MNA for Charlesbourg
- In office 1994–2003
- Preceded by: Marc-Yvan Côté
- Succeeded by: Éric Mercier

Personal details
- Born: July 29, 1938 Montreal, Quebec, Canada
- Died: October 16, 2021 (aged 83)
- Party: Parti Québécois
- Profession: Doctor

= Jean Rochon =

Canadian politician (1938–2021)

Jean Rochon (July 29, 1938 – October 16, 2021) was a Canadian politician and member of the National Assembly of Quebec. He was a cabinet minister for several ministries from 1994 to 2003 when the Parti Québécois formed the government under the leadership of Jacques Parizeau, Lucien Bouchard and Bernard Landry.

==Early life==
Rochon was born in Montreal on July 29, 1938. His father, Albert, was employed as a longshoreman; his mother was Germaine (Laliberté). Rochon completed his secondary education at the Collège Sainte-Croix in his hometown. He graduated from the Université de Montréal with a Bachelor of Arts in 1958, before earning a law degree from the same institution three years later. He then obtained a medical degree from the Université Laval in 1966, before being awarded a masters and doctorate in public health from Harvard University.

==Career==
Rochon first worked at the Université Laval Faculté de médecine starting in 1970. He established the Department of Social and Preventive Medicine there and served as its first director. He was also director of the Department of Community Health at the Centre hospitalier de l'Université Laval. He was later appointed dean of the faculty of medicine in 1979.

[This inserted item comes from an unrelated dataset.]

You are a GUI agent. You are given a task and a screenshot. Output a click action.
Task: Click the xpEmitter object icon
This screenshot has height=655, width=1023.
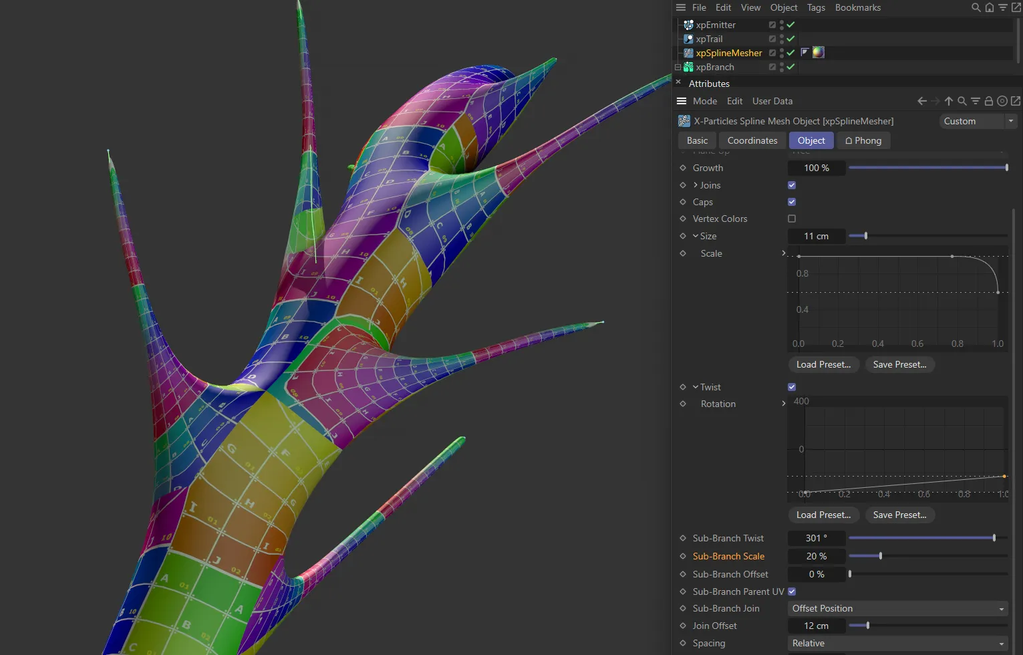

Rochon was the head of a major report on the state of health and social services in the provinces from 1985 to 1987, when the Liberals and then-Premier Robert Bourassa were in power. He tabled several proposals in order to reform the health care system. These included faster health care service by introducing what was called the "Virage ambulatoire" which saw the increase of home health care services and CLSC. Rochon entered politics in 1994, running in the provincial election that year as a candidate for the Parti Québécois. He was elected to the National Assembly, representing the district of Charlesbourg. He was then named Minister of Health on September 26, 1994.

As minister, Rochon adopted several of the aforementioned proposals from his report. However, the measures were criticized because they led to the closure of numerous hospitals and institutions across the province. In spite of protests and petitioning, the government went ahead with Rochon's plan, with the last hospital being shut in February 1997. He was also responsible for introducing legislation in 1998 to limit public smoking and reduce youth smoking. It was the first law to regulate smoking in public spaces.

After the 1998 elections, Rochon was named Minister of several other portfolios until his retirement in 2003. His seat was subsequently won by the Liberal candidate Éric Mercier, who defeated Jonatan Julien of the Action démocratique du Québec in the 2003 Quebec general election.

==Later life==
After retiring as a professor in January 2003, Rochon continued to be involved in research and training projects at Laval. He died on October 16, 2021, after a short illness. He was 83 years old.